» The problem
Look for the line with "Image resolution: width=389" in the entries below, then extract that line and all lines after it exactly, with pictures left out.

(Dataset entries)
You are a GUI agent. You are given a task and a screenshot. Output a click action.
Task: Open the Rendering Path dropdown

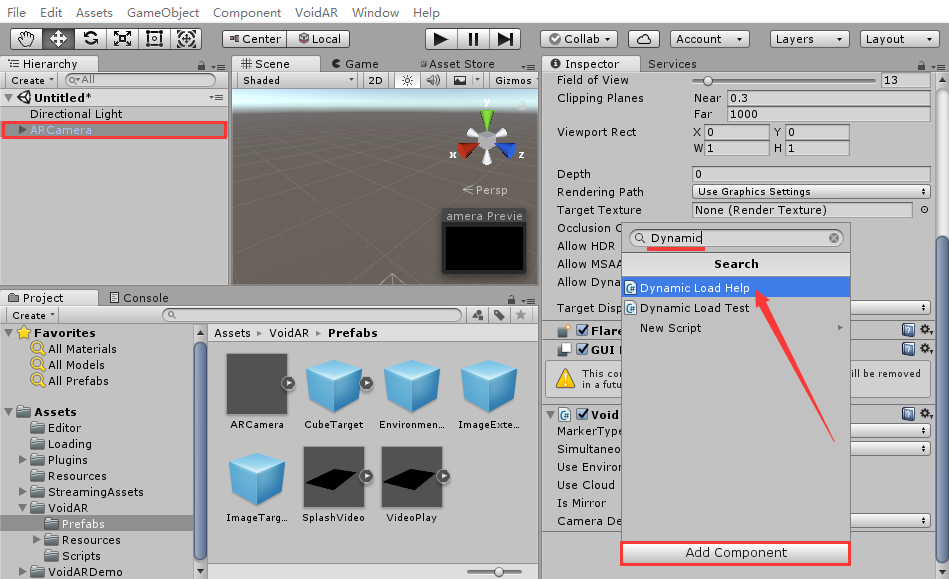(811, 192)
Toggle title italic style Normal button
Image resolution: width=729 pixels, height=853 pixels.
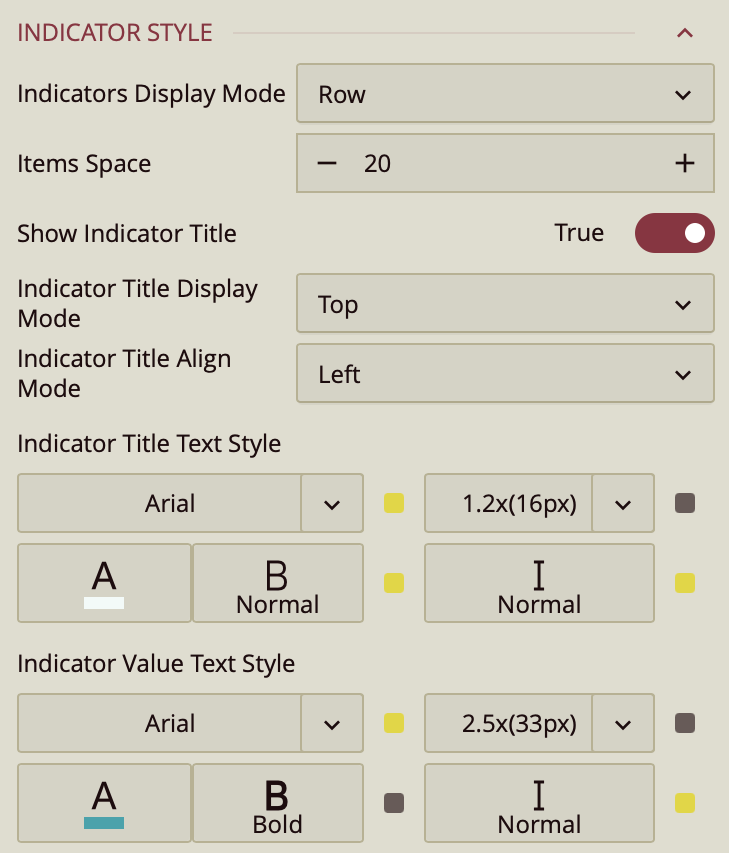click(x=539, y=583)
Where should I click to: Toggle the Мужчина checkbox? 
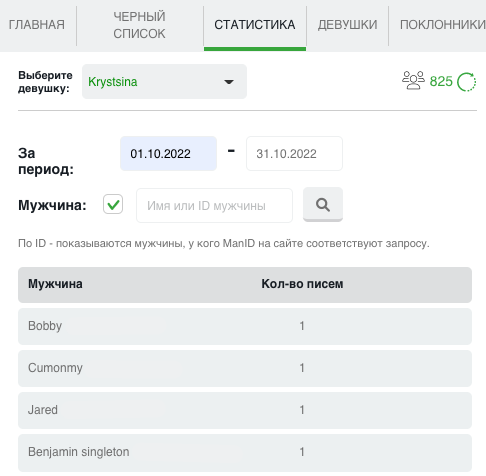[113, 204]
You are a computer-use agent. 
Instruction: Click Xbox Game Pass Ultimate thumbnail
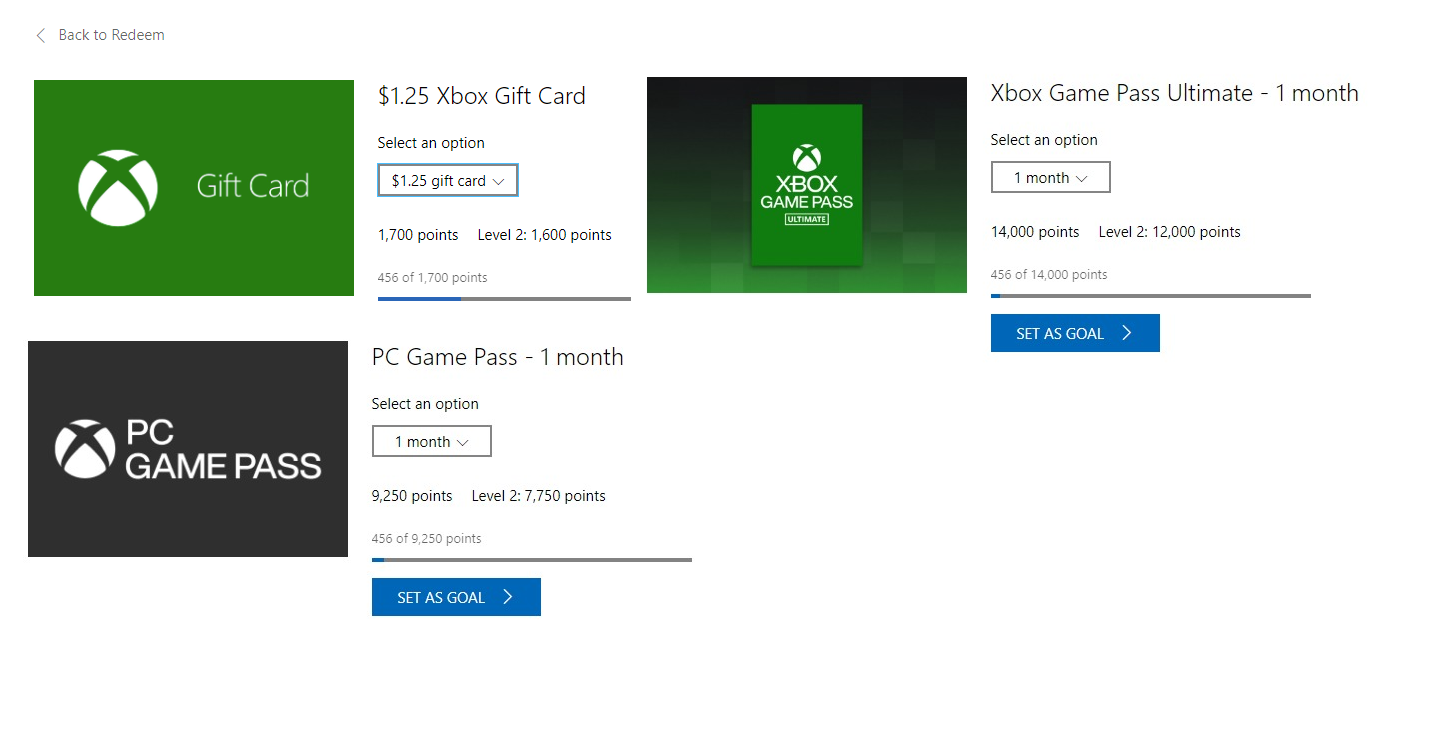[x=806, y=185]

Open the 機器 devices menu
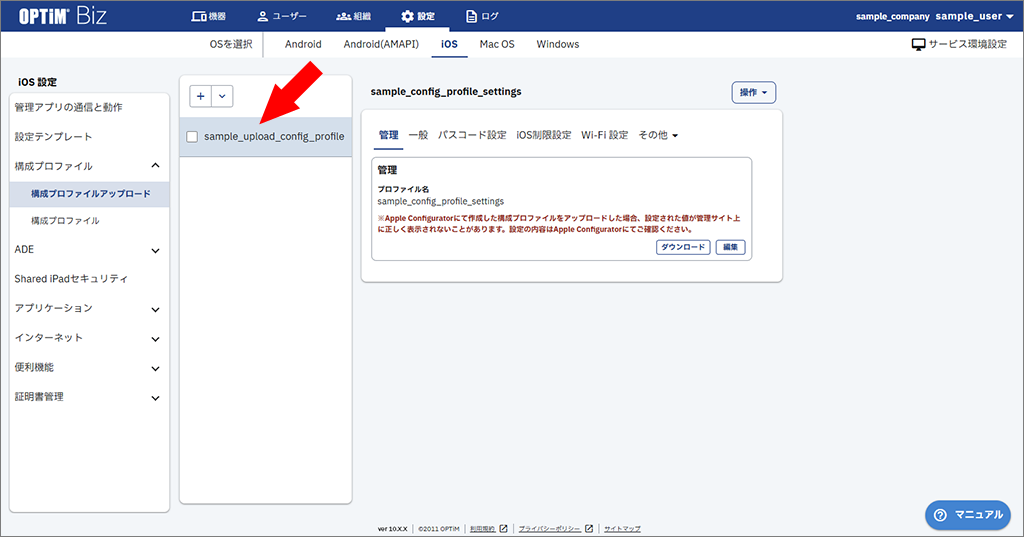(209, 16)
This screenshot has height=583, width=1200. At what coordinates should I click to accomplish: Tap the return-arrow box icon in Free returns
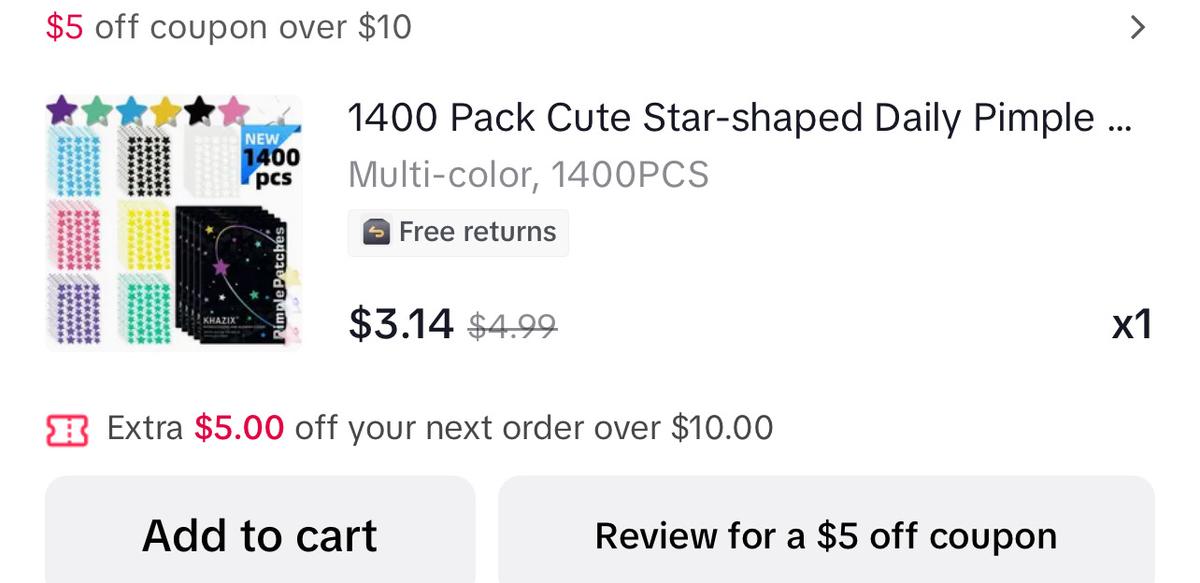point(376,232)
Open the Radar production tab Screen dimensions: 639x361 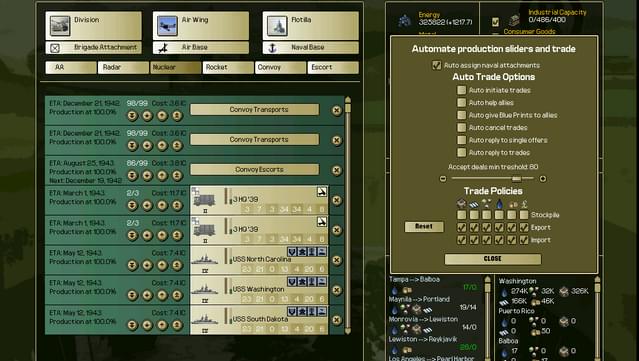pyautogui.click(x=123, y=68)
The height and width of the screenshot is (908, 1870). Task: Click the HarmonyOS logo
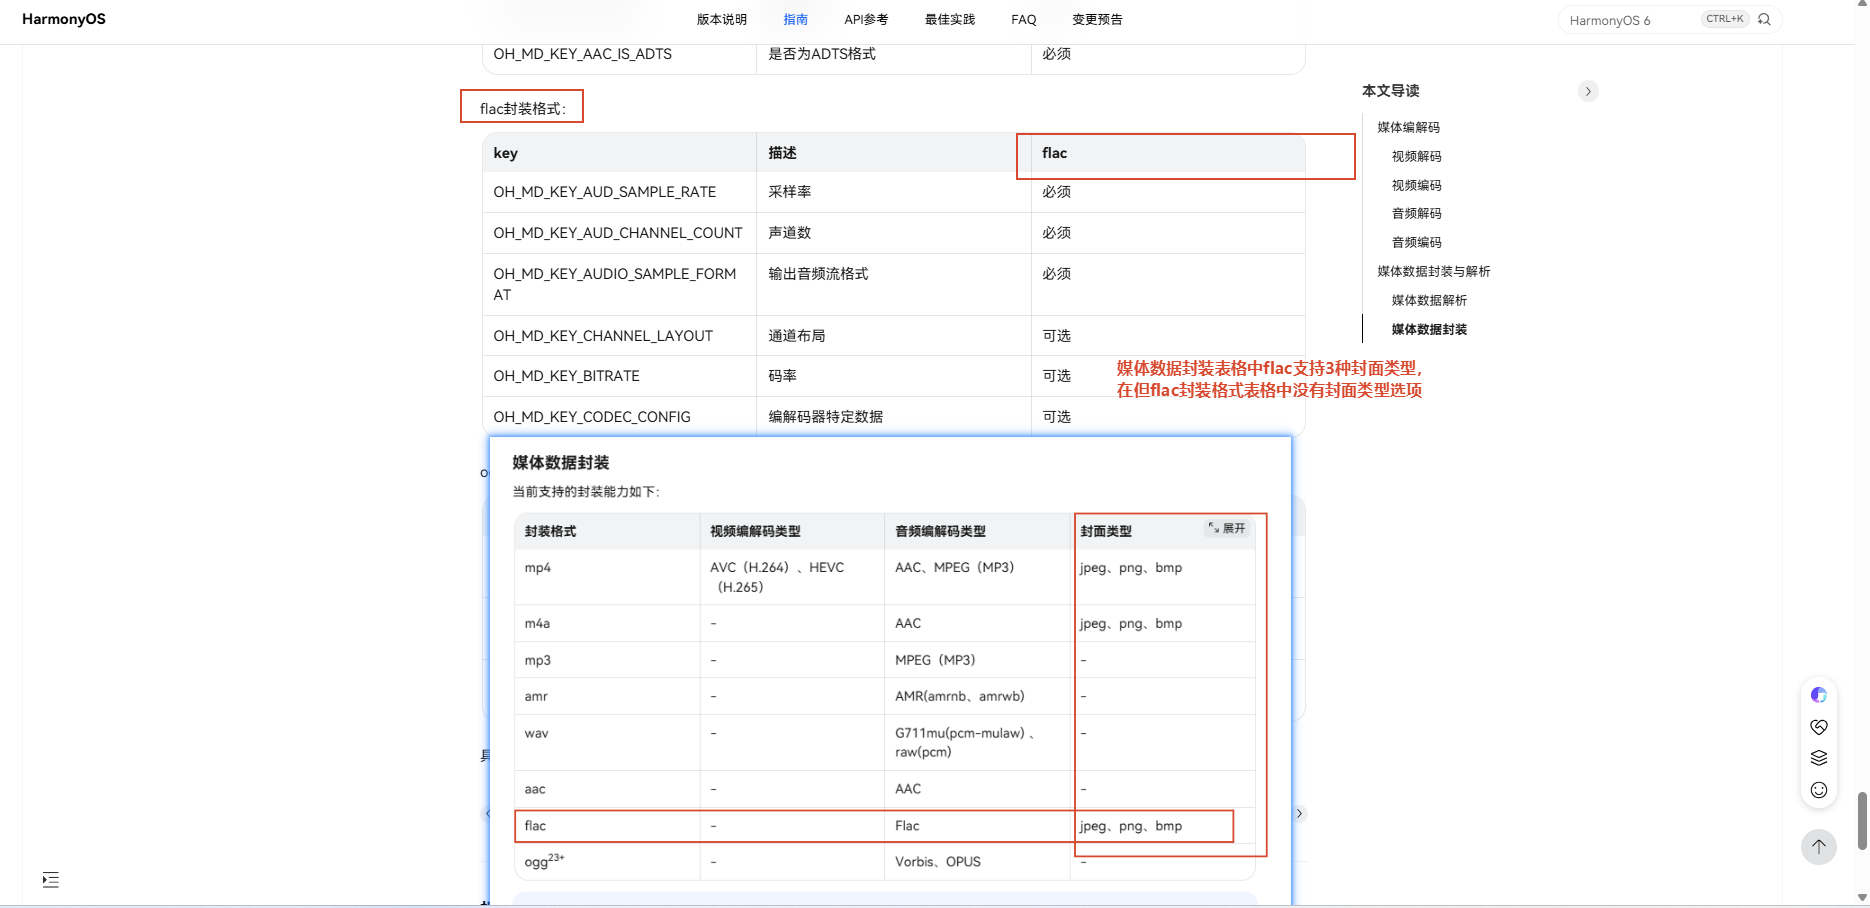tap(64, 19)
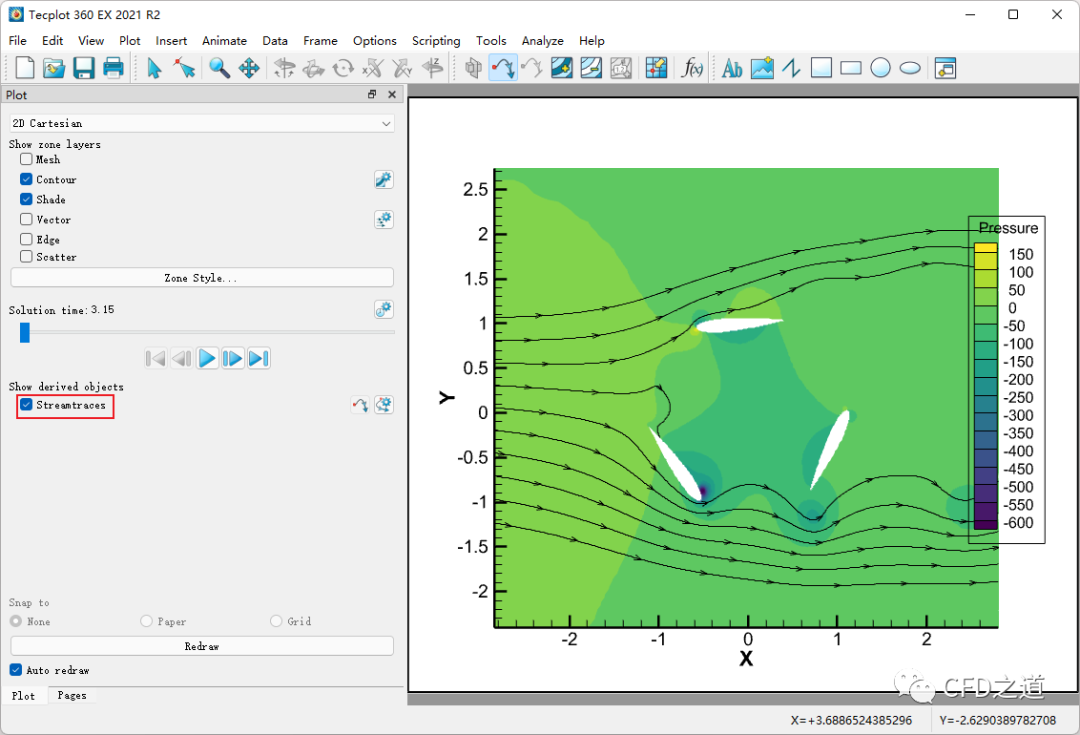Click the solution time slider handle
The height and width of the screenshot is (735, 1080).
point(25,332)
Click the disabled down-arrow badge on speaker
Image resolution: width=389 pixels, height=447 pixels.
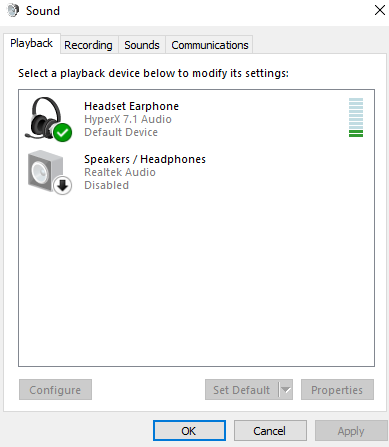click(x=63, y=185)
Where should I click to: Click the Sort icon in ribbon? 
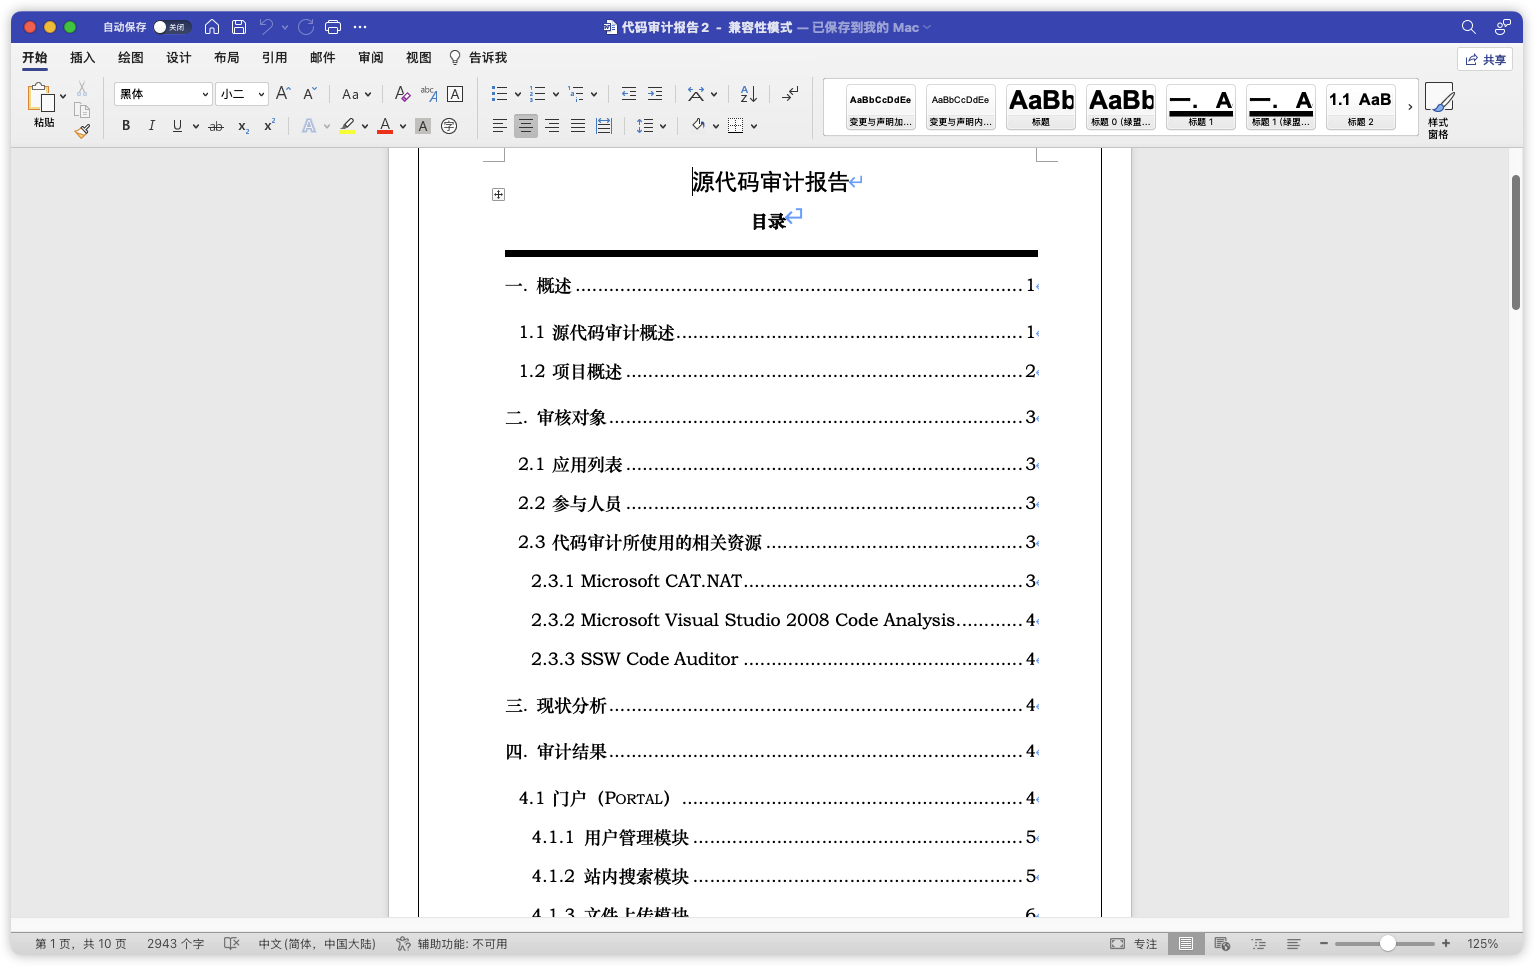748,94
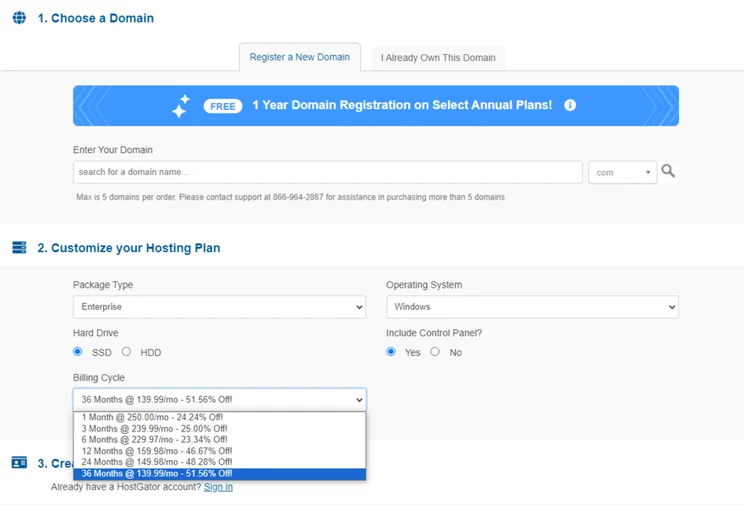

» Solution to the exercise
Image resolution: width=389 pixels, height=447 pixels.
click(x=63, y=185)
Where should I click to: Click the Sort icon in ribbon? 
748,94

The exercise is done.